WHAT IS ASKED: Rewrite the items from the line with "Task: Confirm CSV export with OK" through the end of the items, changing "dropdown" to "drop-down menu" and leaving everything else as it is.

##### ENTRIES #####

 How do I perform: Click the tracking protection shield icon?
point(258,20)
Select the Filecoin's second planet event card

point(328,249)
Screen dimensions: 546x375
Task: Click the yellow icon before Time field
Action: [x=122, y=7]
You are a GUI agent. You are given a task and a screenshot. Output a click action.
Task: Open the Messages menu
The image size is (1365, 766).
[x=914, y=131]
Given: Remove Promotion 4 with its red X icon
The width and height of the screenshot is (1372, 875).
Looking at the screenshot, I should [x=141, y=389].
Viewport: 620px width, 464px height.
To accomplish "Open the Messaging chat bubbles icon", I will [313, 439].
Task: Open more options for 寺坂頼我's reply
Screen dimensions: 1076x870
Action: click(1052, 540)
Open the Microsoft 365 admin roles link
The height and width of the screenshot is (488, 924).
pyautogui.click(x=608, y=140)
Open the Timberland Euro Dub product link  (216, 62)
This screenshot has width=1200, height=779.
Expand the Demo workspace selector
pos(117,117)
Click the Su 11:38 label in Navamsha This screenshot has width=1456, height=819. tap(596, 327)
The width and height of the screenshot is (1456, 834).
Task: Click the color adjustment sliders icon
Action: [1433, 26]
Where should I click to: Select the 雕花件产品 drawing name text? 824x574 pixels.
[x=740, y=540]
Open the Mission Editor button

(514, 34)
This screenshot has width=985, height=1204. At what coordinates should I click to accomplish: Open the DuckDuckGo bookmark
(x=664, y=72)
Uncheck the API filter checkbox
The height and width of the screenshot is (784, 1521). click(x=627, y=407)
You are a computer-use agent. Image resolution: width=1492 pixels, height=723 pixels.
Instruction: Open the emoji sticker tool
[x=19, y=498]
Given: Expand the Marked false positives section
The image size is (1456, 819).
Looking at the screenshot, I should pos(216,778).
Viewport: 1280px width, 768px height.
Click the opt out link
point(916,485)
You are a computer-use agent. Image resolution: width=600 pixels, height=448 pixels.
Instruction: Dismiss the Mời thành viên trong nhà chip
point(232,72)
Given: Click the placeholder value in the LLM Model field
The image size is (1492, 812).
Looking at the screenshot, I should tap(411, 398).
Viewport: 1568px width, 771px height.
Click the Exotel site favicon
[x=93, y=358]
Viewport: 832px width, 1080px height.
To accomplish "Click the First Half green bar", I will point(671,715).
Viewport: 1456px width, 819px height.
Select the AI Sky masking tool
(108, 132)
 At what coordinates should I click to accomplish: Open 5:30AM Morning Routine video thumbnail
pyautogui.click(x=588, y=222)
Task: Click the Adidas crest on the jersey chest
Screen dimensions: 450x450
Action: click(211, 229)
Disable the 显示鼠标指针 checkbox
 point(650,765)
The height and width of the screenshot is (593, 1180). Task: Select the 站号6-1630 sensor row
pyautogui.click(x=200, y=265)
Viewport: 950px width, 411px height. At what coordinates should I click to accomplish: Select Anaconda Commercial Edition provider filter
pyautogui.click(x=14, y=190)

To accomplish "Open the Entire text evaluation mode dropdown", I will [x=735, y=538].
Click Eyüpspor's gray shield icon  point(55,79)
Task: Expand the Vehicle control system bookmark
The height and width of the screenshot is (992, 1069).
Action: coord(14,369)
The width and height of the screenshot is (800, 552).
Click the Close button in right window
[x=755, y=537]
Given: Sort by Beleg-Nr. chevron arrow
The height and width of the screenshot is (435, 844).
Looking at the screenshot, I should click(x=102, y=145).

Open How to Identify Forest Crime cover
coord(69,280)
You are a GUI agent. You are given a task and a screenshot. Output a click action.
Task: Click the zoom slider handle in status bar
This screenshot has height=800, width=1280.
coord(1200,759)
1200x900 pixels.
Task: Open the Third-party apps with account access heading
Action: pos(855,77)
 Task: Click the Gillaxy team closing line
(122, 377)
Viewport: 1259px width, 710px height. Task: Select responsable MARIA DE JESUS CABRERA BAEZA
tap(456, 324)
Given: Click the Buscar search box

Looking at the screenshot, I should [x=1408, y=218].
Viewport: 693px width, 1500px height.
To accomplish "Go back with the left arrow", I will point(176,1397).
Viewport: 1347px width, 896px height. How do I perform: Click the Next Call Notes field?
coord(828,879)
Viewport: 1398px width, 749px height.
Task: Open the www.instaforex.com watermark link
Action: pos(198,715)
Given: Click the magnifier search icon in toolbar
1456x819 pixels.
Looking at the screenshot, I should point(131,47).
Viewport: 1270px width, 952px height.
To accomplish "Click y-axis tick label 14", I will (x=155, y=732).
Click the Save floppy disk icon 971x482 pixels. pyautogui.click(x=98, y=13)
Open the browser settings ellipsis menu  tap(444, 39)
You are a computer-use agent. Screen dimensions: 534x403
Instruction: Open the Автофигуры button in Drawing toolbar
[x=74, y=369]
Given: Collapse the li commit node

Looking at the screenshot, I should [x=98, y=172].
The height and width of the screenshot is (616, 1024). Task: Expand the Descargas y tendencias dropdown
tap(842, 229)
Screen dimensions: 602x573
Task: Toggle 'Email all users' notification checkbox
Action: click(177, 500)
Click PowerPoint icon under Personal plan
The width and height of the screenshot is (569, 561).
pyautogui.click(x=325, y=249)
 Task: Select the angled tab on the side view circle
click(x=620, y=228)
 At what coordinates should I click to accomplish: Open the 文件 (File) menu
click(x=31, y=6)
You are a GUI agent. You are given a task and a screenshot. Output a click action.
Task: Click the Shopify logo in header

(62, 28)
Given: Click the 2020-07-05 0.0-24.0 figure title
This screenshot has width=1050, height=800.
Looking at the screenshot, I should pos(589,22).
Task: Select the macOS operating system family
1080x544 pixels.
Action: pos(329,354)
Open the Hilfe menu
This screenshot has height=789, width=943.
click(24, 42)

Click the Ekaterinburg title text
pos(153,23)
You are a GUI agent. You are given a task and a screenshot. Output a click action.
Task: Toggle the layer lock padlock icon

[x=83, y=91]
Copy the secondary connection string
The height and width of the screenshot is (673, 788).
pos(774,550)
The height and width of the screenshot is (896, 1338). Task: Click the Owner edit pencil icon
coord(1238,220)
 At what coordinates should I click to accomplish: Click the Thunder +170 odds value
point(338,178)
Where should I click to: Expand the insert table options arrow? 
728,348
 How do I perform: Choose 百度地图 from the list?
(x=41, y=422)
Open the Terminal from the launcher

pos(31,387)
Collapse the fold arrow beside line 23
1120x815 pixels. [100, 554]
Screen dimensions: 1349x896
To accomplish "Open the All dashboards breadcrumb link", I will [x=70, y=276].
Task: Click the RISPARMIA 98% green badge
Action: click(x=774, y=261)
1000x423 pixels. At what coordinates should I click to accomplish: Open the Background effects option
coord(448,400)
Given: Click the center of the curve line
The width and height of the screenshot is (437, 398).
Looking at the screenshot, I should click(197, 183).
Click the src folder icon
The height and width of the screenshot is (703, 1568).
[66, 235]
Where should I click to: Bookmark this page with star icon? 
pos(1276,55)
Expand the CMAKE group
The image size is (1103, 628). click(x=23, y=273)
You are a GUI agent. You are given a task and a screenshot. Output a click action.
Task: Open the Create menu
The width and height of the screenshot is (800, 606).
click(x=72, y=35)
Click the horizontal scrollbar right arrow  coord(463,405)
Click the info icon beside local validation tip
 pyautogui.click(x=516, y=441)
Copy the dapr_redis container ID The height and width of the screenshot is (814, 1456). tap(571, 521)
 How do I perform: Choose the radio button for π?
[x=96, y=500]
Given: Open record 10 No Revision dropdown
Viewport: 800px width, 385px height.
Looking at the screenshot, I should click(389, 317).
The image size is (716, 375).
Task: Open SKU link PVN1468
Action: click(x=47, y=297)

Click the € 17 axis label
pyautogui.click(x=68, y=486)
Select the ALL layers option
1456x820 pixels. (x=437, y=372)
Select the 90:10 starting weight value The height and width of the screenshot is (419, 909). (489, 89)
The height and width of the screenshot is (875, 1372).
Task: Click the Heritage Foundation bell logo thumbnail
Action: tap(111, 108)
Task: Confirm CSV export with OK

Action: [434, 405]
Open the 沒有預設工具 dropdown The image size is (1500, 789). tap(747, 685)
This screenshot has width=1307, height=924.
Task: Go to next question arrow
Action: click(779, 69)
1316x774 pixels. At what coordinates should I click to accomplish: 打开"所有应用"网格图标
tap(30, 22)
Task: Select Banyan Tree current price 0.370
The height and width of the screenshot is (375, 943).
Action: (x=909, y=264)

#####

EXERCISE RESPONSE:
Task: Confirm CSV export with OK

Action: [434, 405]
Open the 沒有預設工具 drop-down menu The image size is (1500, 789). tap(747, 685)
This screenshot has width=1307, height=924.
Task: Go to next question arrow
Action: click(779, 69)
1316x774 pixels. At what coordinates should I click to accomplish: 打开"所有应用"网格图标
tap(30, 22)
Task: Select Banyan Tree current price 0.370
The height and width of the screenshot is (375, 943).
Action: (x=909, y=264)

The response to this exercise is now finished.